Dataset records START

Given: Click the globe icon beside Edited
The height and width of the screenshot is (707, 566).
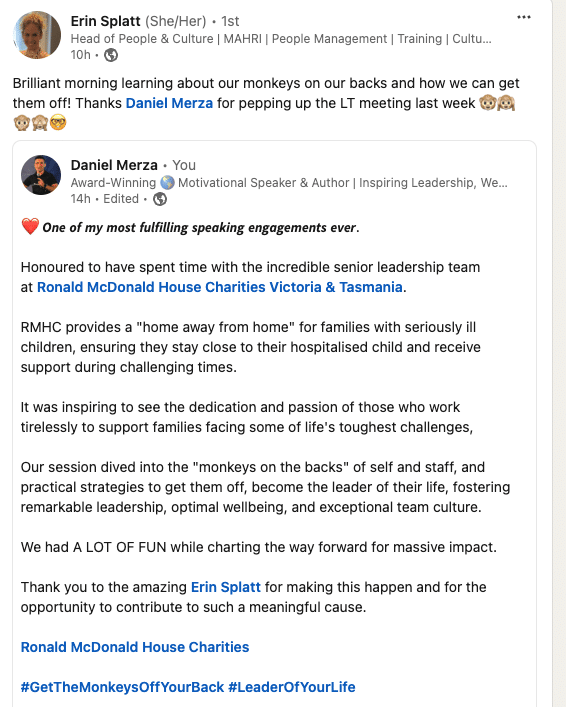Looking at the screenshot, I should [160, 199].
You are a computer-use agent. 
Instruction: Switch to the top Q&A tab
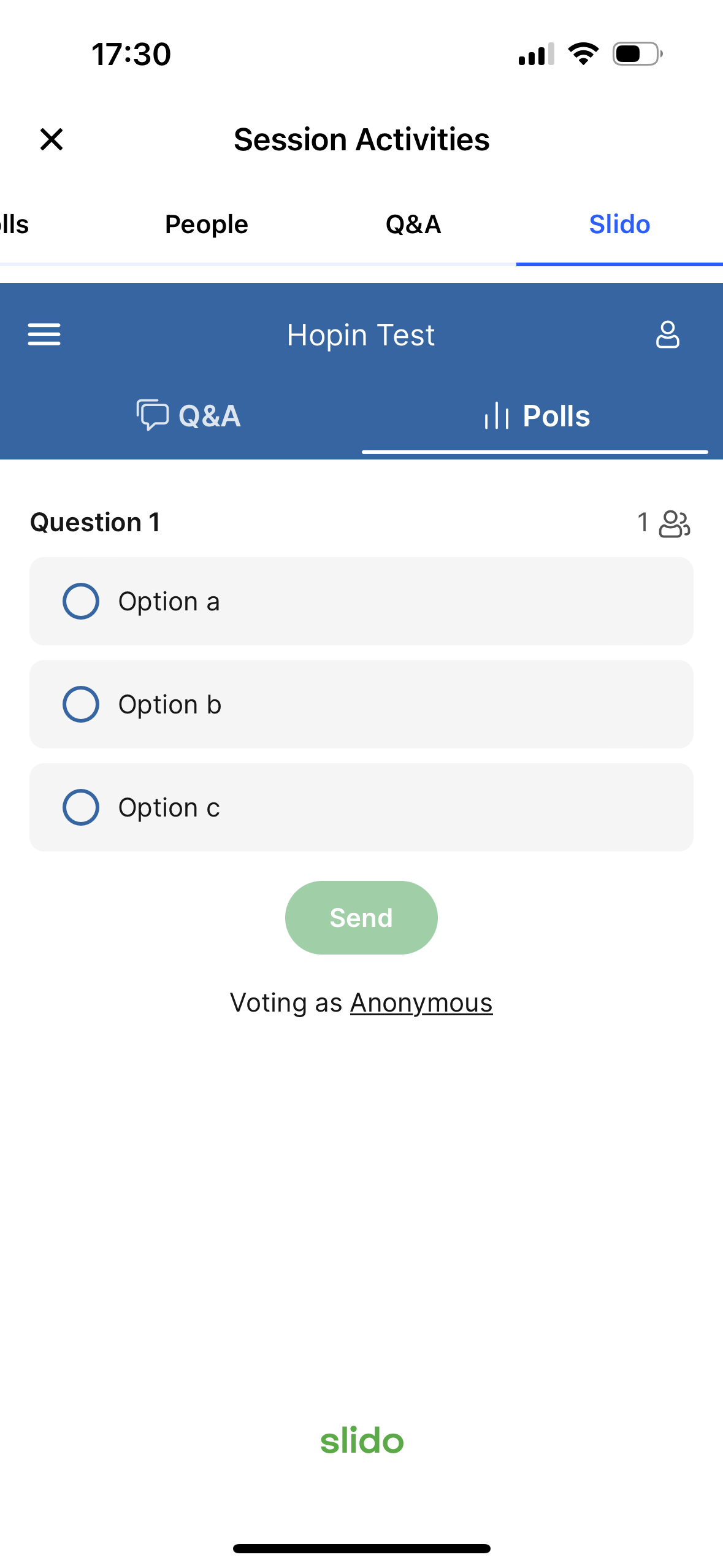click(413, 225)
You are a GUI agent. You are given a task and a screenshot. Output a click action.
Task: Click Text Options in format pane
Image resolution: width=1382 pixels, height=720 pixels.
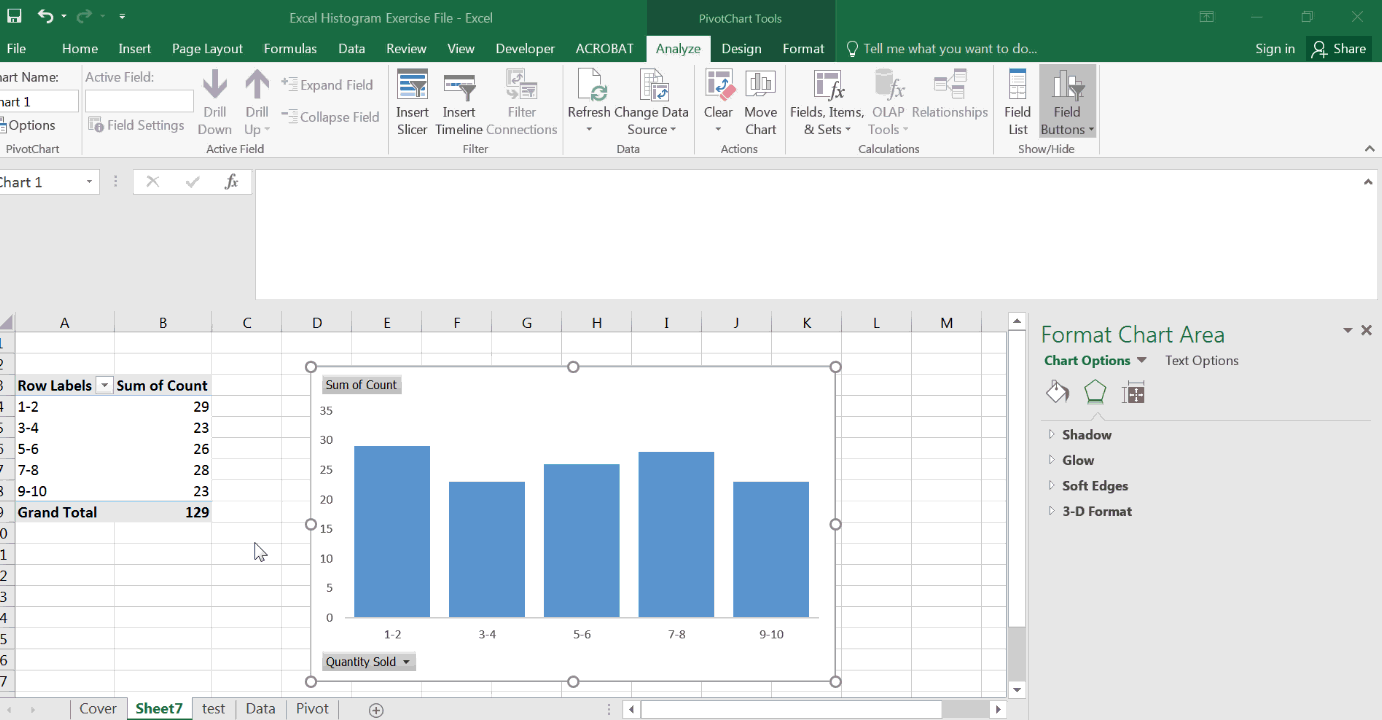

Dataset records END

● **What to produce**
Wherever a line above contains "agent", copy that line.

● **Written solution**
You are a computer-use agent. 
You are a GUI agent. You are given a task and a screenshot. Output a click action.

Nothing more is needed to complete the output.